§ **Aim of the exercise**: Output nothing but the line containing "Viewport: 1910px width, 439px height." and the lines after it through the end of the material below, each reproduced exactly.

=== Section Start ===

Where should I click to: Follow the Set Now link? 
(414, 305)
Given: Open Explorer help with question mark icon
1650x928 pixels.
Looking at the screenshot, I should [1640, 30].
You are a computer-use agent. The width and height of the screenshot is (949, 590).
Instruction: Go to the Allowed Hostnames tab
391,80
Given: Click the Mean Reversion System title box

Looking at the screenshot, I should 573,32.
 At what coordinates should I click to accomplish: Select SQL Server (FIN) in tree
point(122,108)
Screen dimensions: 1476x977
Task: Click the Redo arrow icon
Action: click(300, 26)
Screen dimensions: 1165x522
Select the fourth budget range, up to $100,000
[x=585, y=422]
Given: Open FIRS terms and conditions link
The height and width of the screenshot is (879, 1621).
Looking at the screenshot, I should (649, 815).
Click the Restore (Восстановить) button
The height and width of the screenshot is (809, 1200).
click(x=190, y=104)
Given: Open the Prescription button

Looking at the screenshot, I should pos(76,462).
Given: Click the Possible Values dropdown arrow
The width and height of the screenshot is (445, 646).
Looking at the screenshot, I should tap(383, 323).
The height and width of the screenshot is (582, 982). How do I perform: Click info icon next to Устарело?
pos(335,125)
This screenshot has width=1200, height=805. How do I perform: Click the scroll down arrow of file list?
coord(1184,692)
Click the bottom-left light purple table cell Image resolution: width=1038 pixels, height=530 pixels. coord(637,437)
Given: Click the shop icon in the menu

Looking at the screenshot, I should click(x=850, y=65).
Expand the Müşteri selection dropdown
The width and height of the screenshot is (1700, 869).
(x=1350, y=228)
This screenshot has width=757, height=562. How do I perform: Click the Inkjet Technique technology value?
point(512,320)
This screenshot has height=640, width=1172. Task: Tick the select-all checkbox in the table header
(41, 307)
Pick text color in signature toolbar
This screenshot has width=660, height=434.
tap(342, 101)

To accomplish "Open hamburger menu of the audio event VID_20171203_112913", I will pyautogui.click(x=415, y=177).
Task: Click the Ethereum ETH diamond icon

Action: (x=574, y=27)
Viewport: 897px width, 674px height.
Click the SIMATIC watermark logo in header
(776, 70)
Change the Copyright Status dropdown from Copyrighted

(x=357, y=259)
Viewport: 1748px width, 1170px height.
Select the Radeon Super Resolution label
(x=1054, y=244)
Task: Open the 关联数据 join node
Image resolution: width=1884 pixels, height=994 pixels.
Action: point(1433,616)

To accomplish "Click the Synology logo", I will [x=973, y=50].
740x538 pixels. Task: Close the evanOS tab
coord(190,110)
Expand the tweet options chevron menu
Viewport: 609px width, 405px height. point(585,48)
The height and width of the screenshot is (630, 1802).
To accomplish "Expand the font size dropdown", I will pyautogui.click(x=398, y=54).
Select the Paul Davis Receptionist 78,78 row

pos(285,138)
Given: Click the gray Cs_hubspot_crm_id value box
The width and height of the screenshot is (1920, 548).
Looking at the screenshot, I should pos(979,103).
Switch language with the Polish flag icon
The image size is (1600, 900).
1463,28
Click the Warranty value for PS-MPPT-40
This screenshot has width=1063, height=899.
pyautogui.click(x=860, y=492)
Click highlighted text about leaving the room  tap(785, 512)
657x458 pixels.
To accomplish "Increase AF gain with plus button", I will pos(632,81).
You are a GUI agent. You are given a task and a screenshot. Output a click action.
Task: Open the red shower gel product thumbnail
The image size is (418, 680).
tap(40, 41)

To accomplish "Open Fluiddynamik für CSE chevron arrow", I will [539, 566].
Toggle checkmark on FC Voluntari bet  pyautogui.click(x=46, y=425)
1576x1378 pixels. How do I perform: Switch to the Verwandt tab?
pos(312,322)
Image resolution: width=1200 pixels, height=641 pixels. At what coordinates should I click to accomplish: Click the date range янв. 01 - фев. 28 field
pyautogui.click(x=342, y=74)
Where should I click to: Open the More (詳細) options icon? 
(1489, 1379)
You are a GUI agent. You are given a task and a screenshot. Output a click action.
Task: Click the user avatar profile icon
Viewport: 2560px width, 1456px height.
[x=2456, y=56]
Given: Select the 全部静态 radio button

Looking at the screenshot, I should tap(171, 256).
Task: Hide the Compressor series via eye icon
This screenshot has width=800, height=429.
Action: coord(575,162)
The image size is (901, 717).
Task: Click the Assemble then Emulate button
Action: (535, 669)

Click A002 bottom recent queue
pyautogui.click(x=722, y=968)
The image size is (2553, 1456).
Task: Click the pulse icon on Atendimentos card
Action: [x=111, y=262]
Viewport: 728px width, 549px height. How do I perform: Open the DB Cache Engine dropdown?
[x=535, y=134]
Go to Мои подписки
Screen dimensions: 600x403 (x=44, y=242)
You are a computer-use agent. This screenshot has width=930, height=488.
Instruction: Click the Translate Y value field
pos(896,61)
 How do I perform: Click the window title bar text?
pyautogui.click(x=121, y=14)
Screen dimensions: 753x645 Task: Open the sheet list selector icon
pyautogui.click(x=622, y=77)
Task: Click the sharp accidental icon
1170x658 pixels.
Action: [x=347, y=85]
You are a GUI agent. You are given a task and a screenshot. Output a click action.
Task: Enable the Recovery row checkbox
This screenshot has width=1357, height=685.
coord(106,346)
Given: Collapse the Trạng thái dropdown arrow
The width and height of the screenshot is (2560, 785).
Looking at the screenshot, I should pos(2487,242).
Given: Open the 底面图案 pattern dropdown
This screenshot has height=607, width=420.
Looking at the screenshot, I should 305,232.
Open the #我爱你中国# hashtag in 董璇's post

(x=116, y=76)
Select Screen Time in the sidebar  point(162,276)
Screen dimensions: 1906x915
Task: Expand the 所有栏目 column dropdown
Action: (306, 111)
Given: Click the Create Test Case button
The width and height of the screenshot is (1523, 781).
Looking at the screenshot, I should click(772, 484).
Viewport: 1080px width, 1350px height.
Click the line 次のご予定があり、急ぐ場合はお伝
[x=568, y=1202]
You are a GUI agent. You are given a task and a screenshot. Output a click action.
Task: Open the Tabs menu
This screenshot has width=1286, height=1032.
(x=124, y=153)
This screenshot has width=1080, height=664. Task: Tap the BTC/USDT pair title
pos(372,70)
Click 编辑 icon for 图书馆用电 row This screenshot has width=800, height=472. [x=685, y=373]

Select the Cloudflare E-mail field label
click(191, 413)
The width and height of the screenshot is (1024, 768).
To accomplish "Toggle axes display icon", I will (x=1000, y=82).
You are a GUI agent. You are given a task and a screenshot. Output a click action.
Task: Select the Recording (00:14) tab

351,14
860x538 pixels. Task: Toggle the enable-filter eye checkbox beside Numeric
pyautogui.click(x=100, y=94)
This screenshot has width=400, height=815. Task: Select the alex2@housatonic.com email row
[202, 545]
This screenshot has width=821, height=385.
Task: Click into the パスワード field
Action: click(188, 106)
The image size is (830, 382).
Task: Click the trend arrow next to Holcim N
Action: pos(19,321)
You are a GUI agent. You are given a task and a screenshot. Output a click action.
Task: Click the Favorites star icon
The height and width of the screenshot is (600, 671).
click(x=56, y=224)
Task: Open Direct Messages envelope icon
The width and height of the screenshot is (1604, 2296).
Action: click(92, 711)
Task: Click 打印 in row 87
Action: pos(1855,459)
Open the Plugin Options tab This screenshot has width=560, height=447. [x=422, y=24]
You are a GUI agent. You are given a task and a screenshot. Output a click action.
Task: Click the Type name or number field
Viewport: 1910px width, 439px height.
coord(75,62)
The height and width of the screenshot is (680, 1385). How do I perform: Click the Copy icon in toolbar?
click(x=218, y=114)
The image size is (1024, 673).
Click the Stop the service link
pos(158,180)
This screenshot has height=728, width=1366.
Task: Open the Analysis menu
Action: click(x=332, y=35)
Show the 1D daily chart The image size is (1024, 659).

=== Section End ===

§ **Expected answer**:
Viewport: 1910px width, 439px height.
coord(75,62)
The height and width of the screenshot is (680, 1385). How do I perform: Click the Copy icon in toolbar?
click(x=218, y=114)
The image size is (1024, 673).
Click the Stop the service link
pos(158,180)
This screenshot has height=728, width=1366.
Task: Open the Analysis menu
Action: click(x=332, y=35)
Show the 1D daily chart The image size is (1024, 659).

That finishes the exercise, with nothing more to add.